Richard Schouten - 30 March 2020
There is a lot you can find on the topic Industry 4.0, digital twins and predictive analytics and maintenance. I have been involved for almost a decade in the development of a predictive analytics platform based on process and transactional data.
However, I still have not been able to do all the math. The reason why?
First, there is not sufficient data to predict specific failure mechanisms.
Second, data in storage is not designed for failure analysis.
The absence of sufficient data is party/mainly caused by a lack of sensors.
Let’s take an example from our Asset Health Center at Sitech Services in Geleen, the Netherlands. Let’s say we want to be able to predict future failure of a pump (see photo). As can be seen, there is not one sensor in sight. And based on experience I can assure you that this is common in the industry. Brownfield plants have sufficient sensors to operate the plant safely and meet product quality, and typically only sufficient sensors on expensive equipment to avoid a major breakdown. However, to build a real predictive model, both process and condition data are required.
A significant reason for the absence of sensor equipment is cost. A sensor in combination with a cabled connection, power supply, engineering, programming of PLC and/or DCS and connection to the historian, including an update of all drawings and diagrams costs around US$10k. Yet most of the equipment in a manufacturing plant does not even cost US$10k or at failure lead to a loss of US$10k. And for a proper digital twin, you need a lot of sensors, costing a lot of investment, so something else is required for Industry 4.0. There are options such as wireless Hart, which is still expensive and does not allow for many connections.
Another option is the use of low-cost sensors which use either LoRaWan or NB-IoT. Still, these have either too low connectivity speed or are not suitable to install in an explosive atmosphere as they are not ATEX-certified.

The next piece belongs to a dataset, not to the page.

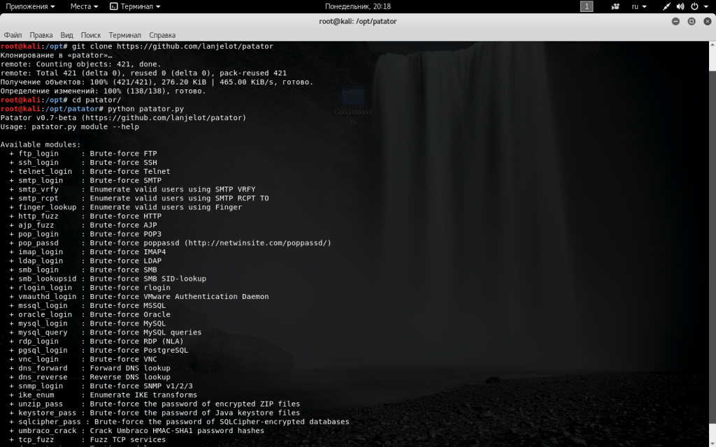Screen dimensions: 716x447
Task: Open the Места places menu
Action: tap(84, 6)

Another hurdle is getting the acceptance and approval of the model and prediction by the engineers and the technicians. But that is an entirely different story.

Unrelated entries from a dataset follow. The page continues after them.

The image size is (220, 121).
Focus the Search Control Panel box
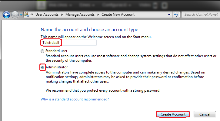click(x=200, y=15)
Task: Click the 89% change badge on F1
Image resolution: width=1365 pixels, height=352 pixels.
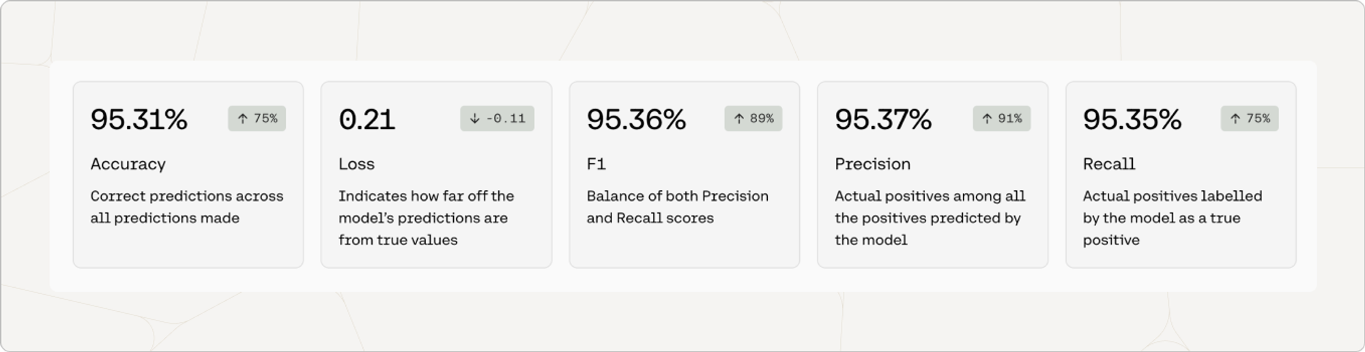Action: point(753,119)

It is fair to state that developing a digital twin in a brown-field manufacturing plant is at this moment not economically feasible. And I do not wish to stop any of the pilots or developments everyone is working on, I only want to get the expectations right and everyone to understand it takes time and money to develop a proper solution for the industry.
This is why Sitech is working together with different companies to develop a solution, and we know we cannot do it all alone; more partners are required to make it a success. I also believe that all other start-ups and scale-ups have their limitations and at some point have to seek partners as well. Together they can disrupt the industry developing low-cost ATEX certified sensors, a highly secure, reliable and low-cost industrial ATEX certified network, and an open platform to store and forward the data, the PI in the cloud.